Blocco di testo
□ □ □ □ □ □ □

Decrescita e convivialità Abbasso lo sviluppo sostenibile! Viva la decrescita conviviale!

di Serge Latouche

“ Non ci possono essere molti dubbi: lo sviluppo sostenibile è una delle ricette più tossiche.”
Nicholas Georgescu-Roegen
(Corrispondenza con J.Berry, 1991)

L’ossimoro – o antinomia – è una figura retorica che consiste nella contrapposizione di due termini contraddittori, come «l’oscuro chiarore», così caro a Victor Hugo. Questo procedimento creato dai poeti per esprimere l’inesprimibile è sempre più utilizzato dai tecnocrati per far credere all’impossibile. Allo stesso modo, una guerra pulita, una mondializzazione a misura d’uomo, un’economia solidale o sana, ecc.
Lo sviluppo sostenibile è una di queste antinomie.
Già nel 1989, John Pezzey della Banca Mondiale aveva recensito 37 diverse accezioni del concetto di sustainable development 2. Il solo Rapporto Brundtland (Commissione Mondiale 1987) ne conterrebbe sei . François Hatem, che nello stesso periodo ne elencava 60, propone di classificare le principali teorie attualmente disponibili sullo sviluppo sostenibile in due categorie, eco-centrica ed antropocentrica, a seconda che si propongono come obbiettivo essenziale quello della vita in genere (e quindi di ogni essere vivente, perlomeno di quelli che ancora non sono condannati) oppure quello del benessere dell’uomo.

□ □ □ □ □ □ □

Compito scritto a
Inserisci in un elenco JSON di stringhe il tratto delle righe disponibili che va dalla riga contenente "1021x430 pixels." fino alla riga contenente "point(142,13)", estremi compresi. Usa una stringa per ogni riga e tralascia le righe vuote.

□ □ □ □ □ □ □

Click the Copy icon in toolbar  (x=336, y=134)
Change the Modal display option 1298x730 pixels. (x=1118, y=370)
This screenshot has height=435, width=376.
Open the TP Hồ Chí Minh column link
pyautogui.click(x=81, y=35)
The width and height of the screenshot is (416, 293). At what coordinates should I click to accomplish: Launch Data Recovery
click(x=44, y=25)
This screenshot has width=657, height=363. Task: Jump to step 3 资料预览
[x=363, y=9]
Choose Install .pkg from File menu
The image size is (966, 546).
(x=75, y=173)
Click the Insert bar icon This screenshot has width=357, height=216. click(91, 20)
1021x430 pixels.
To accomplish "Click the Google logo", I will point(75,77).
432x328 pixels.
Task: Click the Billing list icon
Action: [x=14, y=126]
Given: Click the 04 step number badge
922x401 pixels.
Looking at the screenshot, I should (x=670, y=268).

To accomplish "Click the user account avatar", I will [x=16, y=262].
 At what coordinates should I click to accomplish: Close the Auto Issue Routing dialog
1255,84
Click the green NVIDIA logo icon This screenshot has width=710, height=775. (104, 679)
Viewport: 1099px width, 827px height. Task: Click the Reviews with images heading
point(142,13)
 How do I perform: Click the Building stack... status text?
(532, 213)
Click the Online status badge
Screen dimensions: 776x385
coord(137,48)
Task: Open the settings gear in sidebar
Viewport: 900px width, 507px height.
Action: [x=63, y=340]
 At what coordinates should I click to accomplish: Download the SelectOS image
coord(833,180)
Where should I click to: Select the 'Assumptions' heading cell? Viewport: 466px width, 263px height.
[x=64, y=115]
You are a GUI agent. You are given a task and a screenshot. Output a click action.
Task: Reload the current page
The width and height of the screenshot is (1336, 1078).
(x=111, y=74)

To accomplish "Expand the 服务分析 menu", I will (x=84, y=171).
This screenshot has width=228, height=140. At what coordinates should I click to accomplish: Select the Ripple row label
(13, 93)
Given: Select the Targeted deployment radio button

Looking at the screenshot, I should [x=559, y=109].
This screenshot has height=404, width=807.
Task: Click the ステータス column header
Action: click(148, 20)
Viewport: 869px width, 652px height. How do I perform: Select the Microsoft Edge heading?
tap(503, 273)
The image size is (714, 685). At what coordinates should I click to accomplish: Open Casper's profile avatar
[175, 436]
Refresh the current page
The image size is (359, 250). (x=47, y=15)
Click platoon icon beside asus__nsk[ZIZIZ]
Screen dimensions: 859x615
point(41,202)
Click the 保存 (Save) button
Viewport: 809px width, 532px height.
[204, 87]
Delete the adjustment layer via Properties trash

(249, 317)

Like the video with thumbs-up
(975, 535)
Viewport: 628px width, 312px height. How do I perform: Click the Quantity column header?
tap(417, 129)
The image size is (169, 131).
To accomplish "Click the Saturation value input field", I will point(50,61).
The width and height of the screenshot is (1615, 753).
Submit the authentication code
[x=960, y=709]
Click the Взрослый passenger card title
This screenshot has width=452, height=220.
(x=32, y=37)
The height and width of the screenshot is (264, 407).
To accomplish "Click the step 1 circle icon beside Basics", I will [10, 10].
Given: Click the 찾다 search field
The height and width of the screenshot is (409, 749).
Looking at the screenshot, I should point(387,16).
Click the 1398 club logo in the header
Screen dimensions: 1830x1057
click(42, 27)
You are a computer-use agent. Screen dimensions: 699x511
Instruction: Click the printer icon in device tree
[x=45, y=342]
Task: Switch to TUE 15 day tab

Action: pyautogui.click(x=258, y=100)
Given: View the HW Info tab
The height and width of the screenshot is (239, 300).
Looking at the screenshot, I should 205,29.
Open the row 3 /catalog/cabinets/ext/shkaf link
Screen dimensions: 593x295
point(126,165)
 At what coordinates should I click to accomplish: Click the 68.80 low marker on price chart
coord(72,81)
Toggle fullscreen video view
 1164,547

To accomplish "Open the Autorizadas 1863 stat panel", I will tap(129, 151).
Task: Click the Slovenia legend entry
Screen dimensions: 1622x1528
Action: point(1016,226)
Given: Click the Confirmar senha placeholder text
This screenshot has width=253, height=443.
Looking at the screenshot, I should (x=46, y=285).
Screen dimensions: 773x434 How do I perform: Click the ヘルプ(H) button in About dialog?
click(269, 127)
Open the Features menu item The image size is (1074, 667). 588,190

□ □ □ □ □ □ □

Compito scritto b
Secondo il testo sulla decrescita conviviale, quante accezioni diverse del concetto di sustainable development aveva recensito John Pezzey nel 1989?

Soluzione a
[
  "1021x430 pixels.",
  "To accomplish \"Click the Google logo\", I will point(75,77).",
  "432x328 pixels.",
  "Task: Click the Billing list icon",
  "Action: [x=14, y=126]",
  "Given: Click the 04 step number badge",
  "922x401 pixels.",
  "Looking at the screenshot, I should (x=670, y=268).",
  "To accomplish \"Click the user account avatar\", I will [x=16, y=262].",
  " At what coordinates should I click to accomplish: Close the Auto Issue Routing dialog",
  "1255,84",
  "Click the green NVIDIA logo icon This screenshot has width=710, height=775. (104, 679)",
  "Viewport: 1099px width, 827px height. Task: Click the Reviews with images heading",
  "point(142,13)"
]

Soluzione b
John Pezzey aveva recensito 37 accezioni diverse.